▶ Your assignment:
Some lines below hold "computer". Pick them out and copy them.

[Items from a dataset]

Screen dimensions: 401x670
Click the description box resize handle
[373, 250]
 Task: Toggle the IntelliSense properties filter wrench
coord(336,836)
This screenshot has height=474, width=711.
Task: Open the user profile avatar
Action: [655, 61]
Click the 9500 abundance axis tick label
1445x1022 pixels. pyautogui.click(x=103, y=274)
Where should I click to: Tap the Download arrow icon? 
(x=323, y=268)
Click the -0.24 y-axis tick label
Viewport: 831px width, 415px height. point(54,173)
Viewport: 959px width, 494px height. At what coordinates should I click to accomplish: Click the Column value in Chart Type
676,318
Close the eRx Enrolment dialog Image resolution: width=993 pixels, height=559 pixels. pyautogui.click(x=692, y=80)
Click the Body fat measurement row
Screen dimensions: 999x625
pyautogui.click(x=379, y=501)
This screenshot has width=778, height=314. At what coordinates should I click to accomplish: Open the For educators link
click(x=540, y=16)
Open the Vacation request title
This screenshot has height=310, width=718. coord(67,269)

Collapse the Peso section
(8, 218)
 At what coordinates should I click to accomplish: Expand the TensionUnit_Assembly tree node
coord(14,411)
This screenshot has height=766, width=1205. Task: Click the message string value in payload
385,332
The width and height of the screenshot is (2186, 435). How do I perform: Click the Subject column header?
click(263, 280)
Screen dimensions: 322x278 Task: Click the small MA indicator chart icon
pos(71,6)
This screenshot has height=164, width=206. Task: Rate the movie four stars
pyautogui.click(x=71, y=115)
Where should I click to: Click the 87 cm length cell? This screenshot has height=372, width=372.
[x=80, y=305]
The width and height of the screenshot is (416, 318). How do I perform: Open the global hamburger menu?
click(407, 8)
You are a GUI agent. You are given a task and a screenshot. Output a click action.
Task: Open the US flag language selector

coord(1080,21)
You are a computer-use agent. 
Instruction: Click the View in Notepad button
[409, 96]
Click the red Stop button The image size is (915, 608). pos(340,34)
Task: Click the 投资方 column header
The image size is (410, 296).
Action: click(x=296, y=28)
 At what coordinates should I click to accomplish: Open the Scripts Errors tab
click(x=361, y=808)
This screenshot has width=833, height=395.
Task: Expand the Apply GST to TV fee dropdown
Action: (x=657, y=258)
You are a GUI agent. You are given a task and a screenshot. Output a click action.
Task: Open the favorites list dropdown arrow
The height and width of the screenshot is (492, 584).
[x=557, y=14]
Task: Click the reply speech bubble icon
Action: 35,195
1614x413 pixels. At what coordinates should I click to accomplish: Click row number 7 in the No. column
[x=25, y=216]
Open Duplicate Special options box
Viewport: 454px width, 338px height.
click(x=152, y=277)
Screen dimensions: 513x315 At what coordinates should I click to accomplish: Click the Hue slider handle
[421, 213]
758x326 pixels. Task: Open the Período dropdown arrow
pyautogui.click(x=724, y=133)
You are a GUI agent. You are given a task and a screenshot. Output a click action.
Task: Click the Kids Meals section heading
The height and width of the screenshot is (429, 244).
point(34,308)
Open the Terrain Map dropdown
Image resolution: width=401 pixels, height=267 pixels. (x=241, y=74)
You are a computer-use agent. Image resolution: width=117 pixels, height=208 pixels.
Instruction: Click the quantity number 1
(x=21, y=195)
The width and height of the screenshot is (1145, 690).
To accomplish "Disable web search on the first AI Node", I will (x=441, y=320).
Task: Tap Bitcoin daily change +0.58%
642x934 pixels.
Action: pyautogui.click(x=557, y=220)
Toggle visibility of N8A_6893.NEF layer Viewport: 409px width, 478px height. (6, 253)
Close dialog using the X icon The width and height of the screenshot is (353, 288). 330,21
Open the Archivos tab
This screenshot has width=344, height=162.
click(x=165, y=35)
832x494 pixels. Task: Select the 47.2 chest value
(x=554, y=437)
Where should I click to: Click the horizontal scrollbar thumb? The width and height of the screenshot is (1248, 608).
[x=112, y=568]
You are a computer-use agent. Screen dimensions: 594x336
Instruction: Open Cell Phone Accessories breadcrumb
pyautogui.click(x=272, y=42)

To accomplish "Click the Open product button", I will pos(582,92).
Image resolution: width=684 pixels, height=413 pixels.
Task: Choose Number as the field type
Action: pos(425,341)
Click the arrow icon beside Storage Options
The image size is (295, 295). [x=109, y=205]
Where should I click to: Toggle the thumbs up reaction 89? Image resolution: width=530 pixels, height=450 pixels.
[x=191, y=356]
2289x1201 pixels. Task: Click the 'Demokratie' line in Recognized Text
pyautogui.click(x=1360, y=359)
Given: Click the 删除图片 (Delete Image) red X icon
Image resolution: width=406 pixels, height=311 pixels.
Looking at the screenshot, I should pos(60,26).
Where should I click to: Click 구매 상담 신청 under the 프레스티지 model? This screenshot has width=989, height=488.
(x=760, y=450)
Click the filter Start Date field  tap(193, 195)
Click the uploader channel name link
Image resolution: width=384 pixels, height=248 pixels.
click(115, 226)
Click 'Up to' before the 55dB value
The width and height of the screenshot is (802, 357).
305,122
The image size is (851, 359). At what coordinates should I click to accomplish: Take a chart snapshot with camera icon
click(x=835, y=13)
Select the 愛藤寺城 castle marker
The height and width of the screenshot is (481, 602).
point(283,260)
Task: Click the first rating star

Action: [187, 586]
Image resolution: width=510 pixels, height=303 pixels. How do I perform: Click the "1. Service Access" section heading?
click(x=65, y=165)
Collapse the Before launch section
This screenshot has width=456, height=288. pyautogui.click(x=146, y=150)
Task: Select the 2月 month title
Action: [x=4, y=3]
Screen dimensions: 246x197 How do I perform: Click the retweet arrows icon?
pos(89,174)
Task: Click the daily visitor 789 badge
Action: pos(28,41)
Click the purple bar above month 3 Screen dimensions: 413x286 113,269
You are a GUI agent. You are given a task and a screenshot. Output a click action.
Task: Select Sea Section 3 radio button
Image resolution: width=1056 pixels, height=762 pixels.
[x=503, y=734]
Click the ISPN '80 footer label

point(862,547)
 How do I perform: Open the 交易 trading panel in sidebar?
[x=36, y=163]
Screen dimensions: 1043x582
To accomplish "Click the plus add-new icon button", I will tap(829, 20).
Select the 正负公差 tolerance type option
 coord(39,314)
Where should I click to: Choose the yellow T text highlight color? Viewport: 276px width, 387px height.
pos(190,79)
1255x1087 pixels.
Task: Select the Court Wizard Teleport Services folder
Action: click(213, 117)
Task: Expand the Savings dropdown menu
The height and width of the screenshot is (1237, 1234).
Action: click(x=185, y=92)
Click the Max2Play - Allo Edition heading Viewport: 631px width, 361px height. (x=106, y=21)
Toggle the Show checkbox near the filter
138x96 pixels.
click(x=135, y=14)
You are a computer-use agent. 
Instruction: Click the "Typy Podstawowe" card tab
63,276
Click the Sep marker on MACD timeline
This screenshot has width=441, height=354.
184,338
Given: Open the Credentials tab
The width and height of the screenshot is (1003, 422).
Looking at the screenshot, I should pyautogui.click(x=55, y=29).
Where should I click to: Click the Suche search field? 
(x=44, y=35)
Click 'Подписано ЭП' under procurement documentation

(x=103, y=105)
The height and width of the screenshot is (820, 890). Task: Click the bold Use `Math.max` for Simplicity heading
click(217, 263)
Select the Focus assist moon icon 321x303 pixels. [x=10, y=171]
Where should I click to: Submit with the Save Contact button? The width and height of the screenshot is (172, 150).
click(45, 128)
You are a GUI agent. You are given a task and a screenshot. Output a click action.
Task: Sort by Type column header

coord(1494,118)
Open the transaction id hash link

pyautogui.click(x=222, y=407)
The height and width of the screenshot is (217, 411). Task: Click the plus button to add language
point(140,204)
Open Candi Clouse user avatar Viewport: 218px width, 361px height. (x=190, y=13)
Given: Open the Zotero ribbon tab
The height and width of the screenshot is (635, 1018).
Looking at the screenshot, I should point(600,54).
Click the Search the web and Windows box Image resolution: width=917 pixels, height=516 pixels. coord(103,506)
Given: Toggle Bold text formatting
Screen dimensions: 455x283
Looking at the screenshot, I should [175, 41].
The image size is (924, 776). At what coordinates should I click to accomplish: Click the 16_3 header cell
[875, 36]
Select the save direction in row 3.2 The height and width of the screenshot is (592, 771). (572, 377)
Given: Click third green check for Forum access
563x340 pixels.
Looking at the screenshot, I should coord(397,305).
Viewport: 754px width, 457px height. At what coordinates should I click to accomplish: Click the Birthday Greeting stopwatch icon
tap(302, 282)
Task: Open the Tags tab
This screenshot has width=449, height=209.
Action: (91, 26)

▶ Completed task:
You are a computer-use agent. 
You are a computer-use agent. Image resolution: width=117 pixels, height=208 pixels.
You are a computer-use agent. Screen dimensions: 594x336
You are a computer-use agent. 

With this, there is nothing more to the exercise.